I have learned the act of forgiveness in so many ways over the last two years. I've been advising professors to be forgiving to their students in ways that we never would have been prior to March 2020. Many students have written to me about how they've had to negotiate the pandemic landscape, how they've had to care for family members, how they've gotten sick, how they've just felt depressed and unable to work. Maybe I'm a sucker, but I can't help but feel like I need to forgive them and let them make up work or turn it in late or help them out. I'll be a more discerning judge of their pain in the undefined future.

The trauma is especially keen now because we've been told, at least twice now, that we were emerging from the pandemic and back into whatever normal is going to be, only to have it Greek-lettered away. And that trauma is on top of the steady thrum of stress and trauma we were already dealing with on a daily basis, the personal events or racism or sexism or poverty or abuse or some terrible combination of those and more. Yes, there are things that shouldn't be written off as related to the pandemic. But one exacerbates the other. 

Just to be clear, though: No, I don't forgive the willingly unvaccinated, especially those who refuse to get their children vaccinated.

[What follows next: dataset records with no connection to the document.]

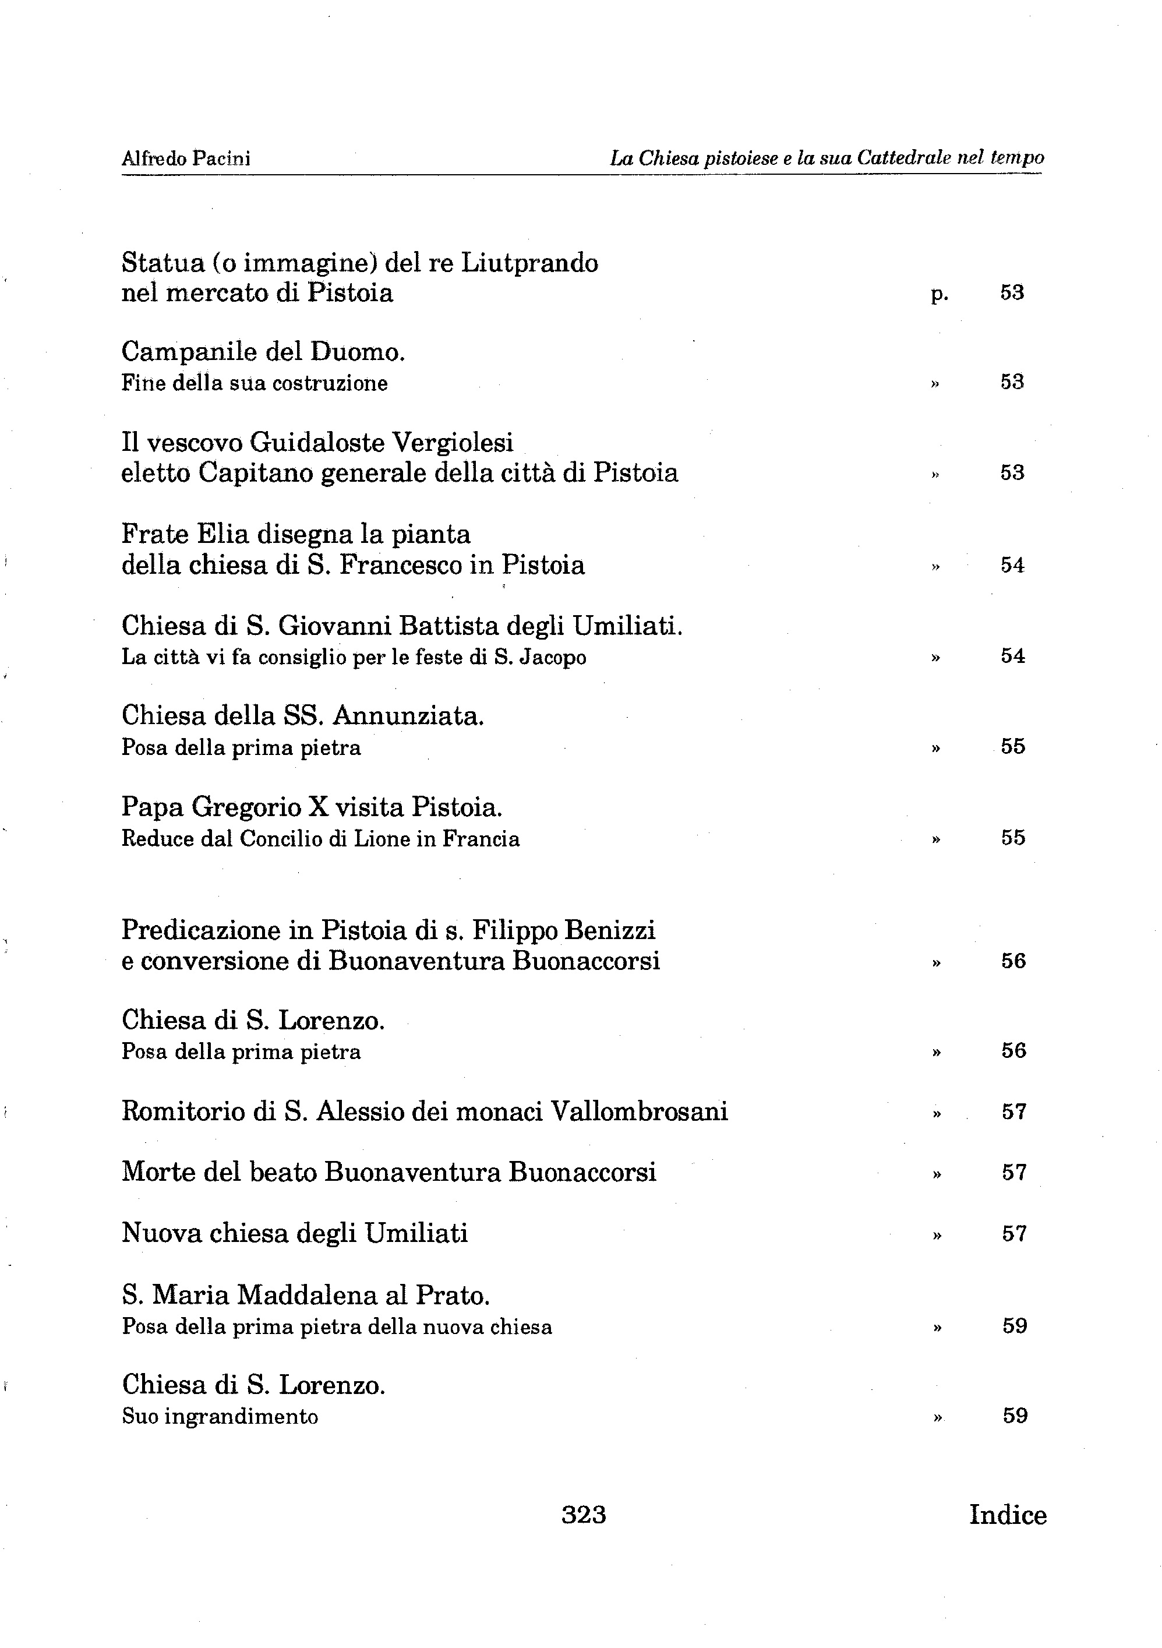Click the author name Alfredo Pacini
click(186, 158)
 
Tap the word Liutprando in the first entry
click(529, 263)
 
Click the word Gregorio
click(245, 807)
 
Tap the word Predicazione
click(200, 930)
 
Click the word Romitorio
click(183, 1112)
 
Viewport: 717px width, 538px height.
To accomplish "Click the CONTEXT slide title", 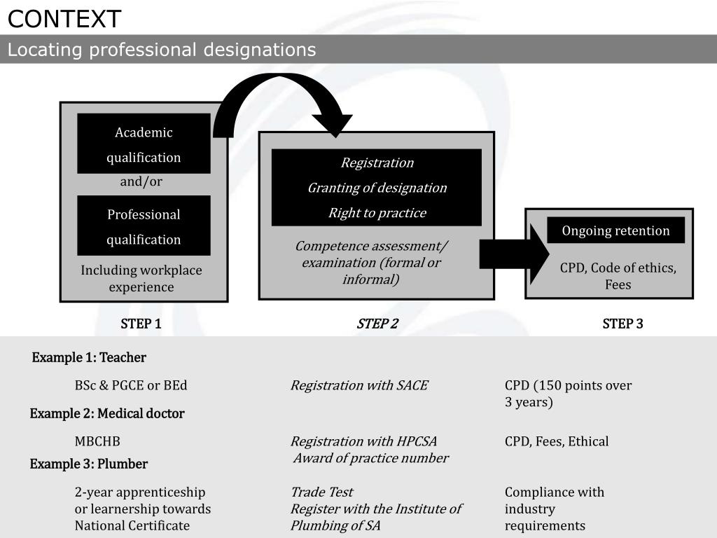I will [64, 19].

I'm only human, after all, so I won't forgive those I blame for putting us in this terrible time and those who are keeping us in it.

But this last year has been one where I had to remind myself that, despite however many meds I suck down to keep me from going on a five-state killing spree, of course I'm going to be upset, irritated, angry, even. I've been in mourning for nearly two full years. Now, though, I'm not mourning for what's past. I'm mourning for what is. And I'm trying to push myself through dread for the future. 

I want next year to be better. Truly. I'm not despairing yet. Hell, I keep writing and sending stuff out. That's gotta mean I believe in a future. I know we've got a big fight waiting for us politically in 2022, and I wanna fight it. Hell, I'm planning trips, buying tickets to concerts and shows, and looking forward to seeing friends. Hell, I'm heading to a bar now to meet up with people. See? Hope. And whiskey.

I'm filthy with hope, but I'm exhausted by this last year spent hoping. I'm exhausted because I know it's not enough, but it's what we've got.

In the back of my head, though, I know we're one slight push from it all being swept away. 

And I forgive myself for thinking that.